Madeline (Jordan Ladd) survives a car crash that leaves her husband and unborn daughter dead. Unable to let her daughter go, and perhaps somewhat delusional, Madeline decides to carry the dead child to term with the help of her naturopathic mentor/midwife. Then something strange happens. Little Grace is born... alive.

Grace is a clever twist on It's Alive, a baby-monster movie not about the baby but about motherhood, and what a mother is willing to do to protect her child. It's crafty in its structure and the way it builds tension. It begins to make you uncomfortable by exploiting commonplace anxiety (there's tension in Madeline's marriage, her mother-in-law thinks she knows better than Madeline what's best for the baby) before slowly working its way to the violence and murder that the genre demands. It also takes its time in getting to know the characters so that we actually care when shit goes down. Ladd's sympathetic performance is key in this.
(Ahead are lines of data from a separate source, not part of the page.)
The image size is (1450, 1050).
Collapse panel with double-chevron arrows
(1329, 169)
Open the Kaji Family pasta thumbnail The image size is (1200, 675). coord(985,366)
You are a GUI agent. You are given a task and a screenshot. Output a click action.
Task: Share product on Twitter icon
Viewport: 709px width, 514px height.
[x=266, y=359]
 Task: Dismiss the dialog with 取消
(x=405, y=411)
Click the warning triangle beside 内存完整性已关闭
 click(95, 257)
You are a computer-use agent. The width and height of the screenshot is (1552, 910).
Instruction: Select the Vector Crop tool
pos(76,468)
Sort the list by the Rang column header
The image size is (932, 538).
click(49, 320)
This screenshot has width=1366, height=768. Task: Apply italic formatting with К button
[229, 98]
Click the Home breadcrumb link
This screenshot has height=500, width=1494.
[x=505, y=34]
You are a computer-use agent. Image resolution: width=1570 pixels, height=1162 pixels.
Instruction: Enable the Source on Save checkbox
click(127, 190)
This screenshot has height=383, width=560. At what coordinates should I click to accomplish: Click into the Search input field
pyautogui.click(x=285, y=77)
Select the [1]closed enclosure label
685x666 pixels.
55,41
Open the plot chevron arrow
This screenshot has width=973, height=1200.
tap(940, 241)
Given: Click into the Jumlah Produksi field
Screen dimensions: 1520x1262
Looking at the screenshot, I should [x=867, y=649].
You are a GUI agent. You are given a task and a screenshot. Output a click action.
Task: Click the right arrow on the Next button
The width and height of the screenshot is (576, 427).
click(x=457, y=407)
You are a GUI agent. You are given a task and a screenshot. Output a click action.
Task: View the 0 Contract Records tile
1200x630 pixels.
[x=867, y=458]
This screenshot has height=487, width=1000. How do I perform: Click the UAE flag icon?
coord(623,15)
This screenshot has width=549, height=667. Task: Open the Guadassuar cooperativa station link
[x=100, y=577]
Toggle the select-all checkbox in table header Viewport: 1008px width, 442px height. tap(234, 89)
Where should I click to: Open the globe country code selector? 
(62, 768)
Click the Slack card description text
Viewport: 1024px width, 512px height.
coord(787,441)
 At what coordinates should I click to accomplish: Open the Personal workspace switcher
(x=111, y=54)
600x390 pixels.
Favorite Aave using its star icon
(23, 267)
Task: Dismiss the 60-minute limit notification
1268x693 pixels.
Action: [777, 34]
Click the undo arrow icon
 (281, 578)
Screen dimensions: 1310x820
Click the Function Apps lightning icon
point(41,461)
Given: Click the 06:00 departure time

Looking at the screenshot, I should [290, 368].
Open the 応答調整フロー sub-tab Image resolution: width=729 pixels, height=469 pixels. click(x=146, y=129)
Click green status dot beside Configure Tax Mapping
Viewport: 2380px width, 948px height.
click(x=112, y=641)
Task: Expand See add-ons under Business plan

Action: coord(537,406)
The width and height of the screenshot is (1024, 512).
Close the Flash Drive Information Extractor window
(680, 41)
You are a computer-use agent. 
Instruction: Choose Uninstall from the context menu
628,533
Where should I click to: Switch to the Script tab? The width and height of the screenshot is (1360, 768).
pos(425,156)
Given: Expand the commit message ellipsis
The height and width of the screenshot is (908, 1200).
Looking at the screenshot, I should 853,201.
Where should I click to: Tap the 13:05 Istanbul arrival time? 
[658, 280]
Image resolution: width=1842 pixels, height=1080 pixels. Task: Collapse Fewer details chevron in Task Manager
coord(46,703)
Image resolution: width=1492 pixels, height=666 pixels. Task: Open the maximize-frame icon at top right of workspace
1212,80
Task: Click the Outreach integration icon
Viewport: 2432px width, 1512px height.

Grace is noteworthy for being a horror film primarily concerned with women's issues, despite being written and directed by a man. The film not only focuses on pregnancy and motherhood (and the anxiety associated with each) as dominant themes but also lesbianism, and all of the central characters are female. In the film's most disturbing scene, Madeline's mother-in-law, distraught over the death of her son, invites her oblivious husband to suck on her nipple during sex... not as a turn-on, but because it reminds her of nursing. In a genre dominated by running, screaming, crying victim-sluts and virginal final girls, it's nice to see a horror movie that at least attempts to flesh out its female characters and show things from a feminine perspective.

I'm happy to recommend this one, but if I can't say that I loved it as much as I wanted to, it's because the thriller elements of the final act aren't as effective as the slow-burn build up. The story and the characters are sufficiently set-up that the required violence and murder seems logical, but it generates little tension or excitement, the direction seems perfunctory and it becomes more of a matter of waiting for things to play out. It's something of a letdown, but not completely; the film ends with a grossout shot that is highly effective and most definitely earned.

1 comment:

Shenan said...

I'm definitely with you on the "exploring female issues" thing. Mostly (not "mostly," persay...whatever I'm on drink #3 and I can't think of the right word..."significantly"? "Importantly"?) because so many of those issues are not as easily or as comfortably or nearly as often, it at all, even talked about (lesbianism; lesbianism in the context of a loving marriage and family stemming from that marriage; the lines between a woman's sexuality and her motherhood and how she inhabits both skins at once and how she reconciles those; post-partum depression- something that, while not directly addressed in this movie, is evoked in the undertones of delusions vis a vis the hardships endured in the course of motherhood, etc)

Anyway. Pretty much agreed on all points.